**INFORMATION PROVIDED**
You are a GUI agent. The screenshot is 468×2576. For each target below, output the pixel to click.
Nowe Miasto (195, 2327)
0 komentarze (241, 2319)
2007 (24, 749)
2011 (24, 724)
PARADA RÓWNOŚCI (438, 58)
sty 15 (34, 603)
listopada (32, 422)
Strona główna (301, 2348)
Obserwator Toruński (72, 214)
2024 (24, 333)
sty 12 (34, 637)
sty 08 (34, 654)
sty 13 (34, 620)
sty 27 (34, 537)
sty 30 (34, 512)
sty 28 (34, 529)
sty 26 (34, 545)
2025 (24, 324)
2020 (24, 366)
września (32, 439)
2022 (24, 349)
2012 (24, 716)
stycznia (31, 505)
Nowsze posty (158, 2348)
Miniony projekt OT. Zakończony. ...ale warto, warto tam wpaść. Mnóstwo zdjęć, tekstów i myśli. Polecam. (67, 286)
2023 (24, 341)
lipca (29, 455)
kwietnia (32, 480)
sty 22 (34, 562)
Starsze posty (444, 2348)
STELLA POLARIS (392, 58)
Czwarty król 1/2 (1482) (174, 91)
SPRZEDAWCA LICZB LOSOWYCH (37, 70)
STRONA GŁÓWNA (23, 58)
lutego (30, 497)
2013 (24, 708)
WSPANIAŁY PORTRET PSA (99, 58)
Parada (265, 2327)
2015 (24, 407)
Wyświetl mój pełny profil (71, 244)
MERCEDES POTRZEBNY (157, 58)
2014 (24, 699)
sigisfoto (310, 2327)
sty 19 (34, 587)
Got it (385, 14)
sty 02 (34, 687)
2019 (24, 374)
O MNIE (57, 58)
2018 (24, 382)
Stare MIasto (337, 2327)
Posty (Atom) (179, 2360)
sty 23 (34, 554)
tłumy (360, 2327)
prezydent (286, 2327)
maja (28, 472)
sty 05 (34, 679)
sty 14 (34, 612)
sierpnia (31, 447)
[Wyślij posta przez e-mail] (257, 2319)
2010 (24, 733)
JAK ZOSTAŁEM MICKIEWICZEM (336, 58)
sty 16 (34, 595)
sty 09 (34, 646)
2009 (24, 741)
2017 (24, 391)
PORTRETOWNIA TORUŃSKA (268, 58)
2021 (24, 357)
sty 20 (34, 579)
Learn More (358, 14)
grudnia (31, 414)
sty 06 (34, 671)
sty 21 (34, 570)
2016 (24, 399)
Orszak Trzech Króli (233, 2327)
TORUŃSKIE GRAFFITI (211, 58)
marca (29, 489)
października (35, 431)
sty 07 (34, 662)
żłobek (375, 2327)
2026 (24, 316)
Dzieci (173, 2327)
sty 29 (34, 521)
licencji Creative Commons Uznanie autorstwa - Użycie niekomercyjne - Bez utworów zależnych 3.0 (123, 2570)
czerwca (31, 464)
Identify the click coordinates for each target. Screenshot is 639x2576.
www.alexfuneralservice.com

---

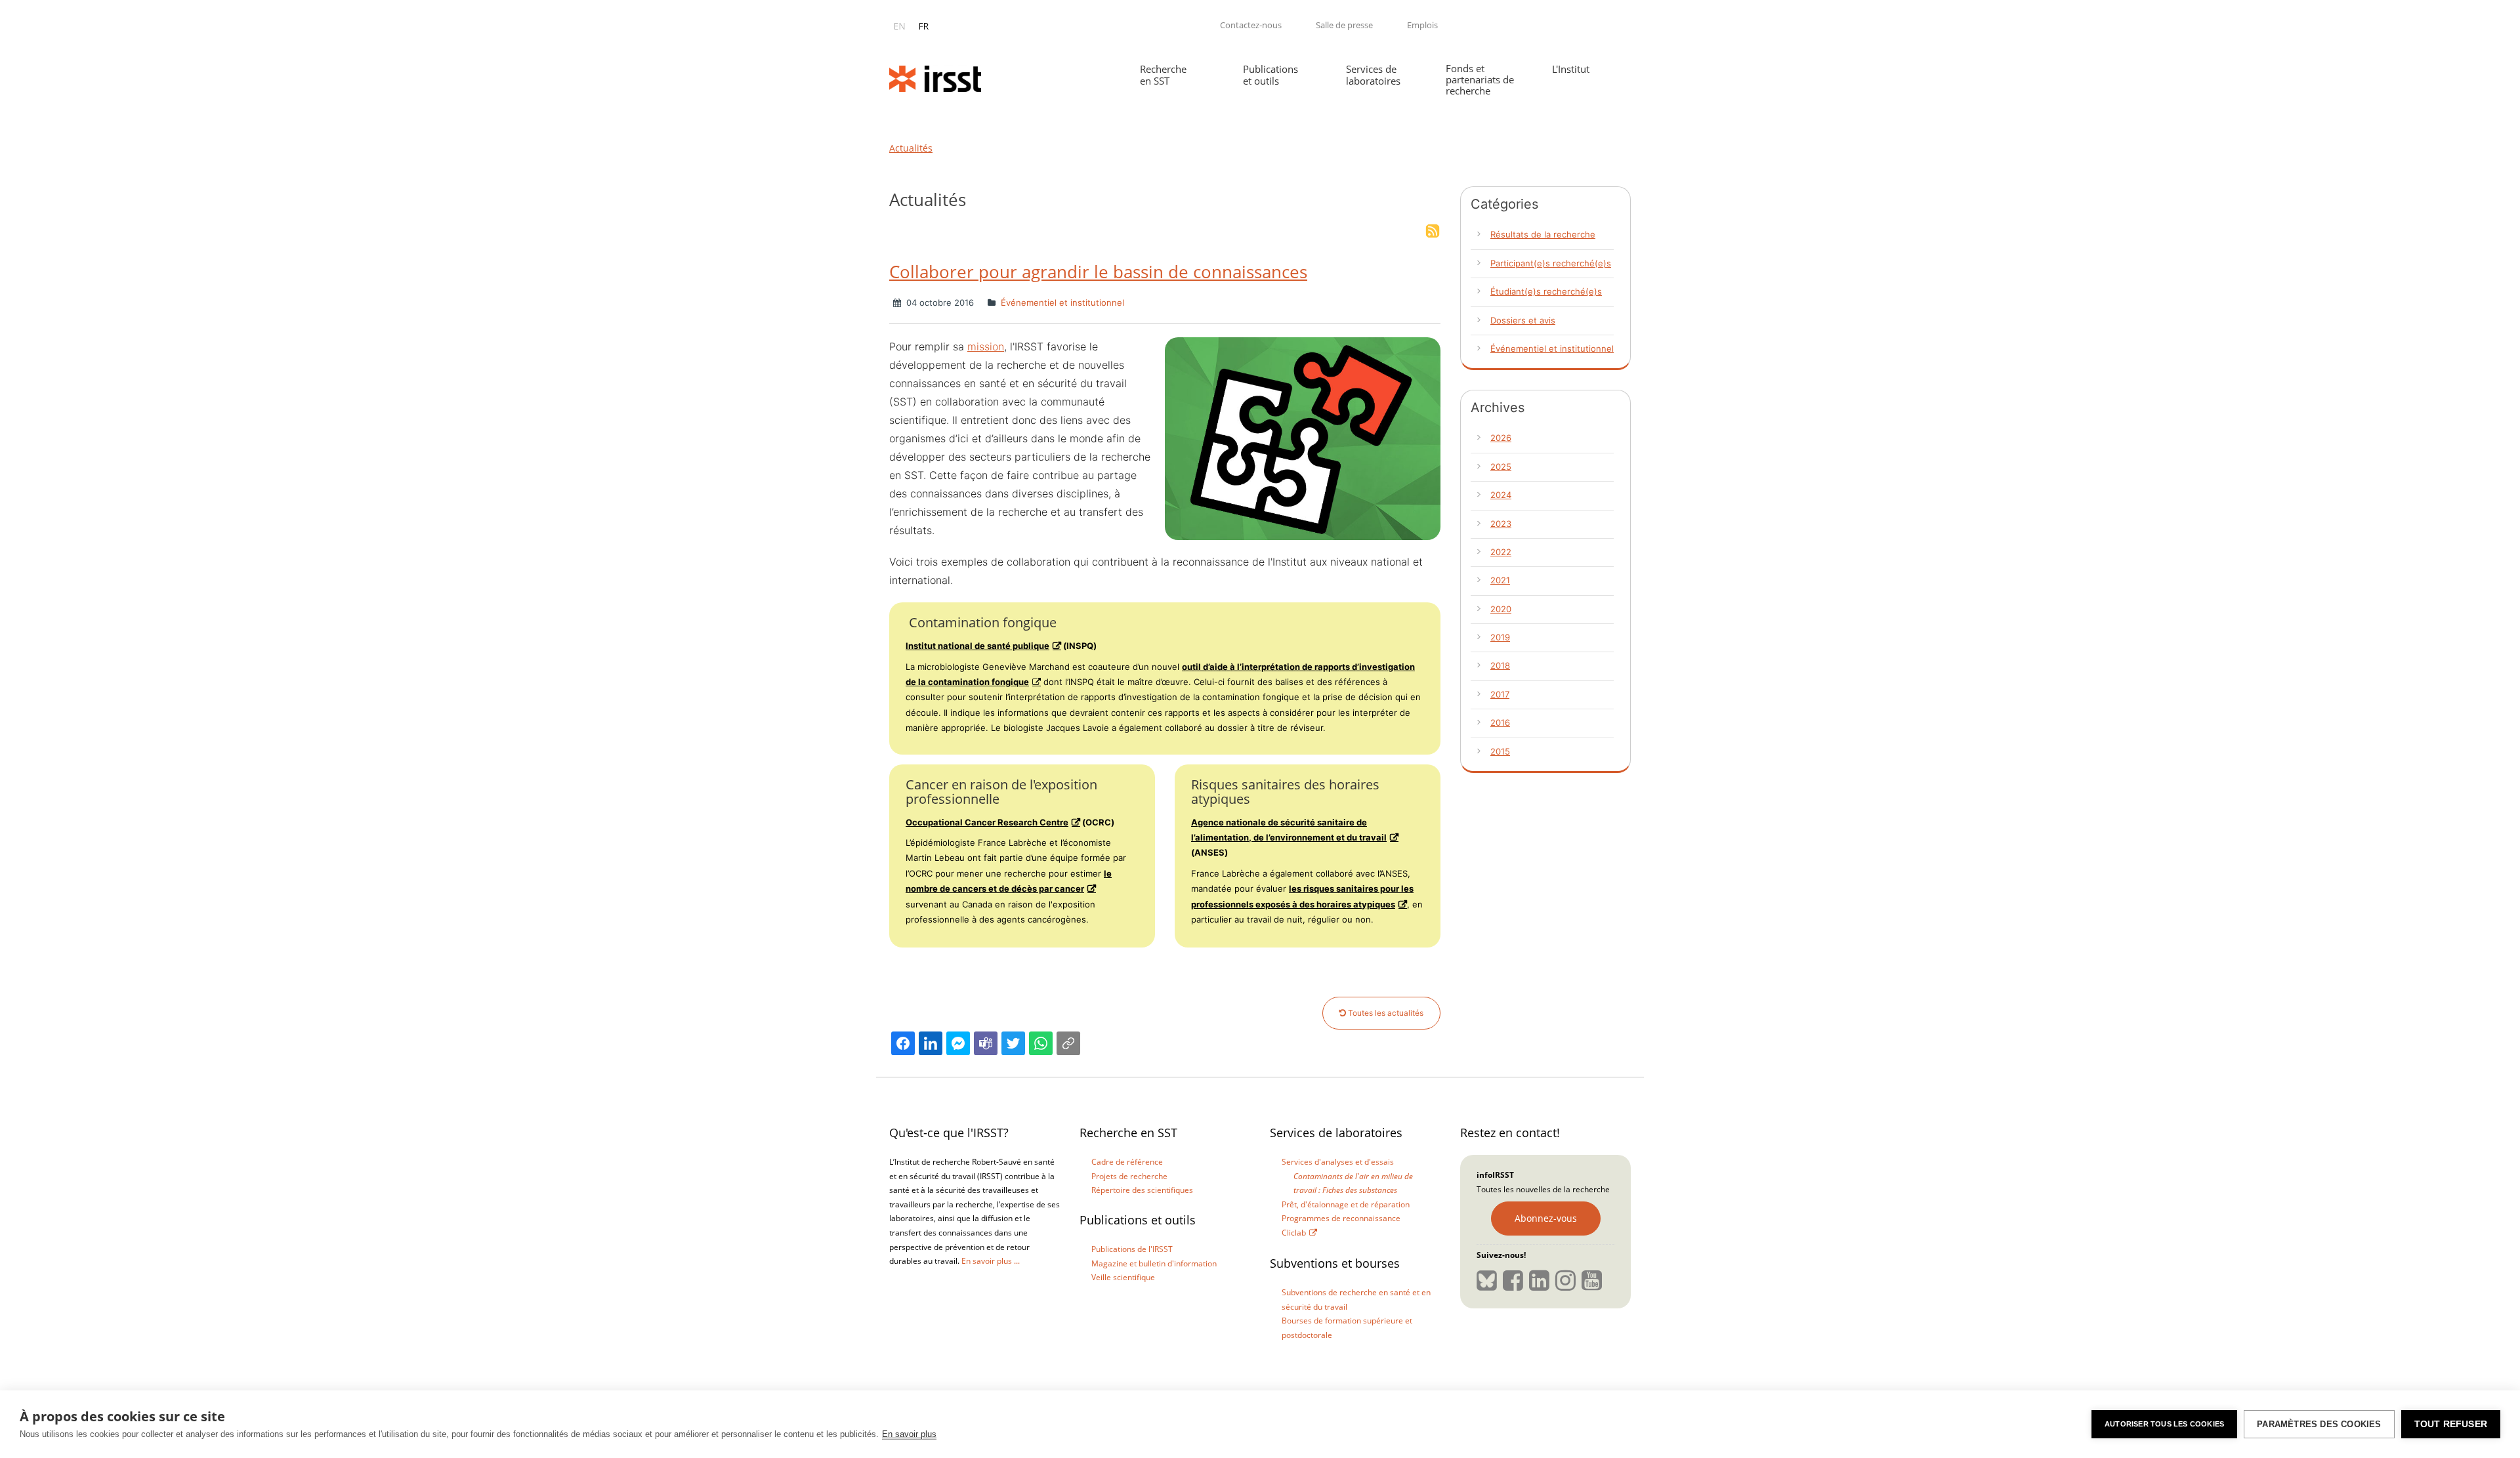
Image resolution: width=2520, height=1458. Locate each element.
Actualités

**WHAT IS BEING ASKED**
Which lines above run from the one containing "2025 (24, 324)" down to the one containing "lutego (30, 497)"? Repeat exactly those, both ends included, and nothing else.

**TASK SOLUTION**
2025 (24, 324)
2020 (24, 366)
września (32, 439)
2022 (24, 349)
2012 (24, 716)
stycznia (31, 505)
Nowsze posty (158, 2348)
Miniony projekt OT. Zakończony. ...ale warto, warto tam wpaść. Mnóstwo zdjęć, tekstów i myśli. Polecam. (67, 286)
2023 (24, 341)
lipca (29, 455)
kwietnia (32, 480)
sty 22 (34, 562)
Starsze posty (444, 2348)
STELLA POLARIS (392, 58)
Czwarty król 1/2 (1482) (174, 91)
SPRZEDAWCA LICZB LOSOWYCH (37, 70)
STRONA GŁÓWNA (23, 58)
lutego (30, 497)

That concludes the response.